What’s your degree?
Edward Greeno: MD
What type of doctor should we call you? Oncologist?
Edward Greeno: Yes I’m a medical oncologist. I do primarily gastrointestinal (GI) oncology
Tell me a little about salmonella and what it is, and why most people don’t want anything to do with it.
Edward Greeno: Salmonella is a gram negative bacteria, it’s a bacteria that often causes food borne illness, it’s actually the source of some pretty severe illnesses in a fair number of people. And it’s something that’s been around obviously for a long time, it’s also something that can infect people without making them real sick sometimes. And one of its properties that’s important to us is that it’s natural behavior when you get infected with it is that it infects the G.I tract, that’s the bowels, and spreads into the lymphoid tissue and then spreads into the liver and spleen which are essentially part of the immune system in the gut. Those are also all places that cancers in the G.I tract like to spread; the regional lymph nodes and into the liver, and so this bacteria already goes to the places that we are trying to treat cancers of the G.I tract.
I read that you saw a study from Austria that this might indeed be useful for cancer but it might also could kill you.
Edward Greeno: Right, it’s been recognized for a long long time that occasionally cancer patients would get infected with something and their cancer would get better, and so about 150 years ago people started deliberately trying to do this. Now they weren’t doing this with salmonella at that point, we’re not quite sure what bacteria they were using, probably some form of strep and other things. They would deliberately infect a patient or their tumor with bacteria and it would sometimes produce very dramatic responses but in an era where you couldn’t really control the bacteria, you didn’t have antibiotics or any other way really to understand what you were doing, this frequently ended up killing the patient.

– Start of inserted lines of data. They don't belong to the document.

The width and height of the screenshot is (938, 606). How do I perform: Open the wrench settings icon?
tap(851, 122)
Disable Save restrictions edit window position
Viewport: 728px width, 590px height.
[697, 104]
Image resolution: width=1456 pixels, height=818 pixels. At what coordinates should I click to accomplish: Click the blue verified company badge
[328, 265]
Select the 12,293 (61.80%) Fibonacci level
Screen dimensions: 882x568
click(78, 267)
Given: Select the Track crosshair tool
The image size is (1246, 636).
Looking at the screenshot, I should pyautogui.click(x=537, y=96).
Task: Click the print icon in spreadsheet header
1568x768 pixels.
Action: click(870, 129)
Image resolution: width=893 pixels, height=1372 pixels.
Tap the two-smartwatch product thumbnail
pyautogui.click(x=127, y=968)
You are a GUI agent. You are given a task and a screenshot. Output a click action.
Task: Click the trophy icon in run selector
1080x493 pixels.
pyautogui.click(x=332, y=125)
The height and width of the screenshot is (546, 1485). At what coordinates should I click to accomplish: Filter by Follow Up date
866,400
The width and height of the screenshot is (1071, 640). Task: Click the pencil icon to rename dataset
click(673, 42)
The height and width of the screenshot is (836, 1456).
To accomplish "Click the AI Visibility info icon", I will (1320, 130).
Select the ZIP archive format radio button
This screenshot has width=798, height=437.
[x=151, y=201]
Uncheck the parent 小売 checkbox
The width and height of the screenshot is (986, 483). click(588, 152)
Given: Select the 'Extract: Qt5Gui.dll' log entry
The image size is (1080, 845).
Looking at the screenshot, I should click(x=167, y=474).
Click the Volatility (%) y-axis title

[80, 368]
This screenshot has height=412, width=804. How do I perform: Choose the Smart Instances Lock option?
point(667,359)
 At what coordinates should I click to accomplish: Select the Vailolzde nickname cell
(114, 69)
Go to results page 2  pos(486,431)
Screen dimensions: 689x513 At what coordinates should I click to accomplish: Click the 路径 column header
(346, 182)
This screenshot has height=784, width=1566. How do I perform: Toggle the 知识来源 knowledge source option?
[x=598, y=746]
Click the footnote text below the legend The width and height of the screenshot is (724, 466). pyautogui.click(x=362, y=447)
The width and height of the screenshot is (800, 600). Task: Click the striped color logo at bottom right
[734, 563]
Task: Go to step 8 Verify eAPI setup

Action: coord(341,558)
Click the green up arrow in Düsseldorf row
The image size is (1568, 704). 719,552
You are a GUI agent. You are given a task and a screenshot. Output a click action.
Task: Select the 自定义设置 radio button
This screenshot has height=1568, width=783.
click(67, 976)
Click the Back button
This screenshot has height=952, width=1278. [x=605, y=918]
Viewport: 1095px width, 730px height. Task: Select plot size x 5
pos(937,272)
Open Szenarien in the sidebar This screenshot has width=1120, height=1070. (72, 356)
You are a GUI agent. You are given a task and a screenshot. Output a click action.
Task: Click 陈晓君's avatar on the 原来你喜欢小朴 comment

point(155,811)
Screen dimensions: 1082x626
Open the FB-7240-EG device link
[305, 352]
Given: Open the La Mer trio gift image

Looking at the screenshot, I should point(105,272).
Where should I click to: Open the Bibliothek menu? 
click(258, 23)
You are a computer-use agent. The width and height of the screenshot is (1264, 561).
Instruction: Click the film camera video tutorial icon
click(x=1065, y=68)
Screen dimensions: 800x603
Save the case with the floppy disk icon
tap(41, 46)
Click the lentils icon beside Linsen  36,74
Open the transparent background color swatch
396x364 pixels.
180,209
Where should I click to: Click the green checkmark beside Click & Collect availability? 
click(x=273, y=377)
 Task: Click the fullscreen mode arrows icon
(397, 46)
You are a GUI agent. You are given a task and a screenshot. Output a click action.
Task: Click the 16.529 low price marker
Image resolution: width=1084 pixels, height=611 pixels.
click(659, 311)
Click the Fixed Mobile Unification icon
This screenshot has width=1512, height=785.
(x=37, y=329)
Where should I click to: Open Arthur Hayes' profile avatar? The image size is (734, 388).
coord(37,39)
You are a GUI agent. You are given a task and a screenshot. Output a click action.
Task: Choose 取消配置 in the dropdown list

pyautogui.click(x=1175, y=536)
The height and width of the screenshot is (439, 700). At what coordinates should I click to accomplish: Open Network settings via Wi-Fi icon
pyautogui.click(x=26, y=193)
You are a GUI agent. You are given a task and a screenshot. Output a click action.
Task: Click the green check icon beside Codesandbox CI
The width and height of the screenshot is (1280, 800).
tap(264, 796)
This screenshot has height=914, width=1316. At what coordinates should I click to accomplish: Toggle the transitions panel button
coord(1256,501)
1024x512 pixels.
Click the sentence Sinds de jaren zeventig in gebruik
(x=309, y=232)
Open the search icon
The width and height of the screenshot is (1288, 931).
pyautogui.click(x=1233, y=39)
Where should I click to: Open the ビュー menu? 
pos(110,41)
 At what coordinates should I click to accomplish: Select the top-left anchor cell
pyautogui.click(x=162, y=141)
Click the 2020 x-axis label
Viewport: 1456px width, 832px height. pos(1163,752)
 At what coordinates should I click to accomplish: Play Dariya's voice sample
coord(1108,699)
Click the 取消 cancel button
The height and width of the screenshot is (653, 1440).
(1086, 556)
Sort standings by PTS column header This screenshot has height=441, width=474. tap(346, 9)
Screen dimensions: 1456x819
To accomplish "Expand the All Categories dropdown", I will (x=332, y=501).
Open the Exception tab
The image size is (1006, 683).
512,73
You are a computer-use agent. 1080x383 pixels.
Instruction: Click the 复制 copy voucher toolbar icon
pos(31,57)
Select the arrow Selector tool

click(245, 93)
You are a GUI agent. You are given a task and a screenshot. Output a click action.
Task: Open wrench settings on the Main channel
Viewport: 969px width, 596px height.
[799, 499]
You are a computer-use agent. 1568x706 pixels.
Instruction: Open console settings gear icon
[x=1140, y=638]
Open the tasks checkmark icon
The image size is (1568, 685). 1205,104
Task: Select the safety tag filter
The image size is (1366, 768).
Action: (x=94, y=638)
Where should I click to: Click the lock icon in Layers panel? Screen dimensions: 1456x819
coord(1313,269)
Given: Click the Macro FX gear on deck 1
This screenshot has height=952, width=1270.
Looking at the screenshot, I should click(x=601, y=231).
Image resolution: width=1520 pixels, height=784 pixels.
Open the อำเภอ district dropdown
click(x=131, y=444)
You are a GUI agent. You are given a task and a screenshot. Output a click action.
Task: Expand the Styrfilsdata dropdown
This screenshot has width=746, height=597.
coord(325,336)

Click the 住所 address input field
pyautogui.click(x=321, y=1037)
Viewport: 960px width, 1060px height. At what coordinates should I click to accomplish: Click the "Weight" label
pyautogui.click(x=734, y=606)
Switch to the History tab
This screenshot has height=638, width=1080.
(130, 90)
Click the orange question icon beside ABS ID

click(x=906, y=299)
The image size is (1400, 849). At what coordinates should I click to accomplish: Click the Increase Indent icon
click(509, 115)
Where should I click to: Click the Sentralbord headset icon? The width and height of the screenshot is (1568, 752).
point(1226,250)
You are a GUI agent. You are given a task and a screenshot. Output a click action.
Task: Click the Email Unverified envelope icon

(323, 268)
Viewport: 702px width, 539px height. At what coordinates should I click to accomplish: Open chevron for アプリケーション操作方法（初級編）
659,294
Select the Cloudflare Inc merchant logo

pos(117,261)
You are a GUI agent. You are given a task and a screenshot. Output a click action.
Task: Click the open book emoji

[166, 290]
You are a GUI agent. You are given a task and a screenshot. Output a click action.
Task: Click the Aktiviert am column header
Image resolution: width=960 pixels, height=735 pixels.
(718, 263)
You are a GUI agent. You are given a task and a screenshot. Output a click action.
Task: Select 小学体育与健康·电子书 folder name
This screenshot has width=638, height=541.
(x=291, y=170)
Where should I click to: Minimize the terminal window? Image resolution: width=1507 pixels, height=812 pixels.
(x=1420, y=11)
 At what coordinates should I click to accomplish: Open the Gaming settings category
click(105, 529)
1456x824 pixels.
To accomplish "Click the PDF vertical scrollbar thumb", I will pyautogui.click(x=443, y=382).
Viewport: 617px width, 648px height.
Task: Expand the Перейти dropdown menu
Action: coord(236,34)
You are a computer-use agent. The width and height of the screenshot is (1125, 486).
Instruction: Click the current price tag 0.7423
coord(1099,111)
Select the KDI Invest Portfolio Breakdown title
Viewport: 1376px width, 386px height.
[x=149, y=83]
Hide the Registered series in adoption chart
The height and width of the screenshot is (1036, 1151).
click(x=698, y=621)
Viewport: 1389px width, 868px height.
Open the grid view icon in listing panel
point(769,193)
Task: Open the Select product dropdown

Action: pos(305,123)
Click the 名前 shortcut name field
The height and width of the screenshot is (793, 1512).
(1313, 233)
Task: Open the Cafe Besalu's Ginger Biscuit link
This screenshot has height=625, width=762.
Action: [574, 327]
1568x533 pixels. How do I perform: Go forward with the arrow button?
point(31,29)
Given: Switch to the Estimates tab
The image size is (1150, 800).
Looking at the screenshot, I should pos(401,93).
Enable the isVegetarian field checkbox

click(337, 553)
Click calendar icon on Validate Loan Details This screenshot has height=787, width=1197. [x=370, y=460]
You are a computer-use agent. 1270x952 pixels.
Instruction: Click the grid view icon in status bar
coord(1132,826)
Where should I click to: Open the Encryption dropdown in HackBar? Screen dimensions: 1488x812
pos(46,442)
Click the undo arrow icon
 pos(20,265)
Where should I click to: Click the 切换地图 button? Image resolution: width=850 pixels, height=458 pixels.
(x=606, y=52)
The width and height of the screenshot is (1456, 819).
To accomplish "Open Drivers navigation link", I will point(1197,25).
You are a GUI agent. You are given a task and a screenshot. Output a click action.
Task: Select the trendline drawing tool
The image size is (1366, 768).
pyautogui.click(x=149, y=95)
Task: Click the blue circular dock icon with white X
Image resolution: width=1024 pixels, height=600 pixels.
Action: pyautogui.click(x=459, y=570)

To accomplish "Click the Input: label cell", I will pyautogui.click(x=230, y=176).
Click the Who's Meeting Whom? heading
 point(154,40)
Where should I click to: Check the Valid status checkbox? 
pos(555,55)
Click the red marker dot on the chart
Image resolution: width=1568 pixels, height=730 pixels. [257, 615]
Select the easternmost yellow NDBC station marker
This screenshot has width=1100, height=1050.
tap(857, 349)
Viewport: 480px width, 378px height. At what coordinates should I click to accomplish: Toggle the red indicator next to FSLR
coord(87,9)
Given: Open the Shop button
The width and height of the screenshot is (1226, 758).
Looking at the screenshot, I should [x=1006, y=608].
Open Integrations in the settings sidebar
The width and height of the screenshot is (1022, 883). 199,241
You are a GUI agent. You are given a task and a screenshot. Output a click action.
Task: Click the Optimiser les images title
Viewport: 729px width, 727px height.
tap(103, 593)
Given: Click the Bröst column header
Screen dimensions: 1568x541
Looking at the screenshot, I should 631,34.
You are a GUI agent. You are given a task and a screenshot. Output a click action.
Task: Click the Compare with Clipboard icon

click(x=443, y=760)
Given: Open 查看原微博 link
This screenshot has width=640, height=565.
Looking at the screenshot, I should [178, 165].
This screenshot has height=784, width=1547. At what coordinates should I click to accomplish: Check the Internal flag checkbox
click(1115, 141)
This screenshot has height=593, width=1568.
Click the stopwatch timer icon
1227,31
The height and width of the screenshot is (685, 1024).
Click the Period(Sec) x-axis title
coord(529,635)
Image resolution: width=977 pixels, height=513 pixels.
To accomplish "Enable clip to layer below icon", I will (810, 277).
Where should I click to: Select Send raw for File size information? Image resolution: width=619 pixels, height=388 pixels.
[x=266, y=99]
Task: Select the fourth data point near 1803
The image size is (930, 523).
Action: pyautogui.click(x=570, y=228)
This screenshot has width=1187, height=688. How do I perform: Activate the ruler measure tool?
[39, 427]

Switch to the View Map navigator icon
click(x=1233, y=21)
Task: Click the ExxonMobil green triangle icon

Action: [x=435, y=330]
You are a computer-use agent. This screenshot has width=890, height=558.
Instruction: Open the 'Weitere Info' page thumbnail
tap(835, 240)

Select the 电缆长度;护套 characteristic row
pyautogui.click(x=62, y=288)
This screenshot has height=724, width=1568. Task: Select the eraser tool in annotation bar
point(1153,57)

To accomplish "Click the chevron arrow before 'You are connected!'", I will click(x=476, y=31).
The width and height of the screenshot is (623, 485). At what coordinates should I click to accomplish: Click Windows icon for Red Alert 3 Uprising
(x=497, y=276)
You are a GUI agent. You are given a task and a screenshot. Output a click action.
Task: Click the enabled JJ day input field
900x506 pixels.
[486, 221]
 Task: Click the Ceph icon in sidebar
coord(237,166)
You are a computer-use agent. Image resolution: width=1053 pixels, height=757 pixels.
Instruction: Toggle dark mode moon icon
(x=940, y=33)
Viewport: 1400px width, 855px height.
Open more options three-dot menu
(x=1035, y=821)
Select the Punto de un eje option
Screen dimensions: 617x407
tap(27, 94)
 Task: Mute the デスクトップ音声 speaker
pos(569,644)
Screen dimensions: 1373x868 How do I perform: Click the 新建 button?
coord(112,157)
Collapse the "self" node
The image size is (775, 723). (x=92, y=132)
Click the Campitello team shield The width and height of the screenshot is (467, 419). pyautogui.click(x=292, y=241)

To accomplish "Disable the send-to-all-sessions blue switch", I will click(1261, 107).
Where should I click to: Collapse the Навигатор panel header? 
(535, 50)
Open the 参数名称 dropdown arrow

Over the years people have progressed to using what amounted to vaccines using killed bacteria as a way to induce some sort of intense immune response to attack the tumor, that’s what has led to a lot of interest in using the immune system to attack cancers. None of that has worked out very well except for some special circumstances so for the most part it has not yet been successful. In the last couple of decades though as we’re gotten to the point where we can manipulate microorganisms a lot better, using infectious agents either viruses or bacteria as a way to treat cancer, has become much more common, because we can do so many things to change the virus or the bacteria’s behavior to make it safer and more effective.
This is an early; you’re not in phase 3, so you started this here?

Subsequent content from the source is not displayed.